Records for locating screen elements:
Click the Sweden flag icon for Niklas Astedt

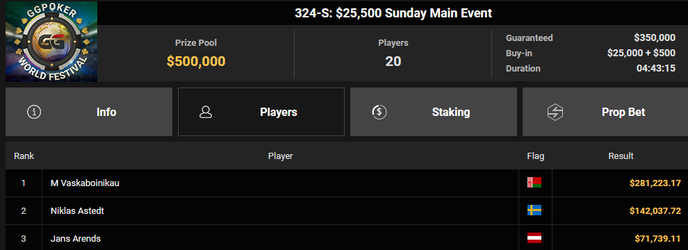[x=534, y=210]
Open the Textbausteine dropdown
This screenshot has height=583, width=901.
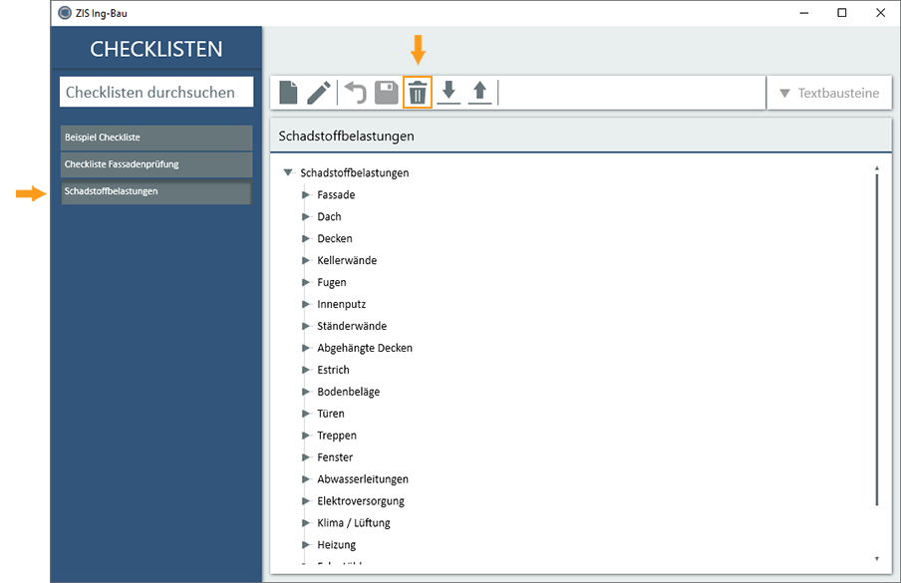(828, 93)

What is being asked
Could you write out every line of the records again, requests included, with each answer coordinate shifted by -29, and omit the pictures?

Full output
Click the Sweden flag icon for Niklas Astedt

[x=505, y=181]
Open the Textbausteine dropdown
This screenshot has height=583, width=901.
(799, 64)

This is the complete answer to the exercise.